====== Data supplied ======
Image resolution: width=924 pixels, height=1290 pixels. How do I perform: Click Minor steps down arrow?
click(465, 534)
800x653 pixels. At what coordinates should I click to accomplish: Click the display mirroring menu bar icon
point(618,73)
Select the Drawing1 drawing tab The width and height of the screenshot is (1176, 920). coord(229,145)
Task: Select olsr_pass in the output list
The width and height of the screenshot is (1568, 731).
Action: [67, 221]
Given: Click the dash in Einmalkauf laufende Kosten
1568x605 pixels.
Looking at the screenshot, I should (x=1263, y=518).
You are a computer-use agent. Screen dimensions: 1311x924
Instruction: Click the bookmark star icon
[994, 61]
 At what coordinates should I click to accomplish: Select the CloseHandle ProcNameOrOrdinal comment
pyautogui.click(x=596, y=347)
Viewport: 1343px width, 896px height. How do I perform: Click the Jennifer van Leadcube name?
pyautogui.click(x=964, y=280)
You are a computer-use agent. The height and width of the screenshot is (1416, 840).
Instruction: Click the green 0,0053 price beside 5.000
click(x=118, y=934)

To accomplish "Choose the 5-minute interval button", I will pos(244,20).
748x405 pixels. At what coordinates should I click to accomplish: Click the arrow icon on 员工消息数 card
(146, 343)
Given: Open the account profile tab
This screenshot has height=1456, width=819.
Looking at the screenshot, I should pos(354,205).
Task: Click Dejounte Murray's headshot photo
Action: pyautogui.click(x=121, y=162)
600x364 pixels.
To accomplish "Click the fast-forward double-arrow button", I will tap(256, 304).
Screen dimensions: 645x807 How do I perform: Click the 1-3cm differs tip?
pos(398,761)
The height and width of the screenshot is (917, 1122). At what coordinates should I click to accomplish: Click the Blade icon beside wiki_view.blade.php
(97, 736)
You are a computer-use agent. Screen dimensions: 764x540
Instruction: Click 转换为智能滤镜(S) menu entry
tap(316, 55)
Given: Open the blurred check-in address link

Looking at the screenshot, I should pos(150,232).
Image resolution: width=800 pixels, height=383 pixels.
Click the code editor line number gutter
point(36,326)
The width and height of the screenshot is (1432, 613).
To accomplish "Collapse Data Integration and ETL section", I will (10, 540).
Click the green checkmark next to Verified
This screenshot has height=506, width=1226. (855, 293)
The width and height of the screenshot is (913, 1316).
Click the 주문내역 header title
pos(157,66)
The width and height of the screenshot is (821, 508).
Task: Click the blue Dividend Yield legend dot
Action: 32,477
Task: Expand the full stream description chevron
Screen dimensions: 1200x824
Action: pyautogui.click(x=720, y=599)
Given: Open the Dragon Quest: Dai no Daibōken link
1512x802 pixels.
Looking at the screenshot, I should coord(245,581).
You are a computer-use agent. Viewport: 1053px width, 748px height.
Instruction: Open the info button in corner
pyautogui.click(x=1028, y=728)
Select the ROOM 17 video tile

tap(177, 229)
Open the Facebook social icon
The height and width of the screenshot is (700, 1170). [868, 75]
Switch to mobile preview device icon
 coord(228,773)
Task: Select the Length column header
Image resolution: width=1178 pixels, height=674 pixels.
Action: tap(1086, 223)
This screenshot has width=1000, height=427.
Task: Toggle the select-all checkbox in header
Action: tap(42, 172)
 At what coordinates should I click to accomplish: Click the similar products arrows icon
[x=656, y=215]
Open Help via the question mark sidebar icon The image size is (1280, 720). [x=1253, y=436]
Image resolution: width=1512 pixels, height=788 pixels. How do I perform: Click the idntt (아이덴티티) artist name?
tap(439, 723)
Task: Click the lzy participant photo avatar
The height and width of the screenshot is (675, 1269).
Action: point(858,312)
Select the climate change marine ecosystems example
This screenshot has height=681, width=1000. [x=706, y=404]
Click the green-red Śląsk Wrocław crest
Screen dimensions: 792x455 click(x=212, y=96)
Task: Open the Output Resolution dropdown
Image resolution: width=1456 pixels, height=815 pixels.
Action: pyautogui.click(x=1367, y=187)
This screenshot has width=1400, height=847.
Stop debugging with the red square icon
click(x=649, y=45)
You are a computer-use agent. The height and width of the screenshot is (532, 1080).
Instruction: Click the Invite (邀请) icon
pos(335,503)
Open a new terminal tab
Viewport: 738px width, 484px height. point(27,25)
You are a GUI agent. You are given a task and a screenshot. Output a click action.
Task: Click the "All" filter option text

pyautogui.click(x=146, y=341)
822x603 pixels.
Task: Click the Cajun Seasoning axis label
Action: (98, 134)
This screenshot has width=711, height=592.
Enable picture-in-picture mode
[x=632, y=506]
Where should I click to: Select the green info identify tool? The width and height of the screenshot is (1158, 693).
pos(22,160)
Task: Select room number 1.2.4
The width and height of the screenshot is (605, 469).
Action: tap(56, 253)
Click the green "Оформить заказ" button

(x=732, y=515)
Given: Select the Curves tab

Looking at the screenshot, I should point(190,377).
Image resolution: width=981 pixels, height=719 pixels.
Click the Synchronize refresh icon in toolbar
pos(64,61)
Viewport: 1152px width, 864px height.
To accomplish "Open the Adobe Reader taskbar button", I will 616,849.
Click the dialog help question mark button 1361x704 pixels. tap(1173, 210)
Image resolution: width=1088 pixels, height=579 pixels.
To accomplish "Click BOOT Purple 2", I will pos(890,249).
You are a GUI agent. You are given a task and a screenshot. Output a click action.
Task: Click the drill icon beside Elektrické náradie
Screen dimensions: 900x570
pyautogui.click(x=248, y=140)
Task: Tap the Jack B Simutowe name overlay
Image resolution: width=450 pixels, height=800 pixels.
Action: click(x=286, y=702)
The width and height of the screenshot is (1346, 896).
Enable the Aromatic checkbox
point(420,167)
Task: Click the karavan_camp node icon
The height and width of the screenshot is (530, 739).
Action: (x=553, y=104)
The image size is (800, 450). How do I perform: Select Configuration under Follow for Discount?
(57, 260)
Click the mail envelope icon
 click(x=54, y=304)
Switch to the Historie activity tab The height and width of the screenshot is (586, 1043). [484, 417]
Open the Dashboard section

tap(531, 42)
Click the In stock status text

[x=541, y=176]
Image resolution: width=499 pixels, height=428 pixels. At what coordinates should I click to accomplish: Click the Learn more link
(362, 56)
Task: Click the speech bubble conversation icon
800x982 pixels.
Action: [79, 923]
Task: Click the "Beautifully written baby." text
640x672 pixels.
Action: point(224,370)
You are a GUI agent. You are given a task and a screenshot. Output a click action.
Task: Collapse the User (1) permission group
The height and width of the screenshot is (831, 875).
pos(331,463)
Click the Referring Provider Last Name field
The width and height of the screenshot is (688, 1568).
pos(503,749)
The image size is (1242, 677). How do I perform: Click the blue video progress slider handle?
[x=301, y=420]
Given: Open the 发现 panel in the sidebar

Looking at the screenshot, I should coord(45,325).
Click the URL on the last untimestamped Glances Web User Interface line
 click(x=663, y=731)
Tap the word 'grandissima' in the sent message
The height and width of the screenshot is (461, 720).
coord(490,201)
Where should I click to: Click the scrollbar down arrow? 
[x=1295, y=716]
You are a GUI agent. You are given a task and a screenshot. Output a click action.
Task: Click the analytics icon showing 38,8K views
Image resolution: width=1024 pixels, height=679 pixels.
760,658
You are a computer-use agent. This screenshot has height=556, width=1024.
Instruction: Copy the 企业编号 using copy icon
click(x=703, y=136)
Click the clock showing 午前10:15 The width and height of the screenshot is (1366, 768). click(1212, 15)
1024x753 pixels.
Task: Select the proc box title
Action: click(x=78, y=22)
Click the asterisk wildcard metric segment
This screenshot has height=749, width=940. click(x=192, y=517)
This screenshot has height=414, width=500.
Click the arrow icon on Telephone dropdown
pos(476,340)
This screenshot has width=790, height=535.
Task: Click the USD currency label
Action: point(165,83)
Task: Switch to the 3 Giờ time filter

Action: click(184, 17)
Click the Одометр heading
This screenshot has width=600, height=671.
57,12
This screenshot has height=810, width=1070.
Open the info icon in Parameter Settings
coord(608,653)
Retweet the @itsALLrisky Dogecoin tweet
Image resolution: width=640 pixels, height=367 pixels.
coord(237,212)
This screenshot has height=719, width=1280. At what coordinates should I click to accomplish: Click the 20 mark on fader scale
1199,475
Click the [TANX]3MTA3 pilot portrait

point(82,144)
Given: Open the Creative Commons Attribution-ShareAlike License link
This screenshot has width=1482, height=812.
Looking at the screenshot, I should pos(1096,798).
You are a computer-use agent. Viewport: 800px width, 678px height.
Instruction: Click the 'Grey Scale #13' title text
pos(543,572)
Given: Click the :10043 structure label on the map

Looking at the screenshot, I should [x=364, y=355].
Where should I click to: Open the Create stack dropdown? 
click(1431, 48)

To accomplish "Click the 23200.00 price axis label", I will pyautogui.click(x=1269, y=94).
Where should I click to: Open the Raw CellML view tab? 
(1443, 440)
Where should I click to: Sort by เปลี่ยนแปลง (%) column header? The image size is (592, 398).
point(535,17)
======
Across the entries above, work out how many lines hold "Collapse". The answer is that number alone.

● **Task solution**
2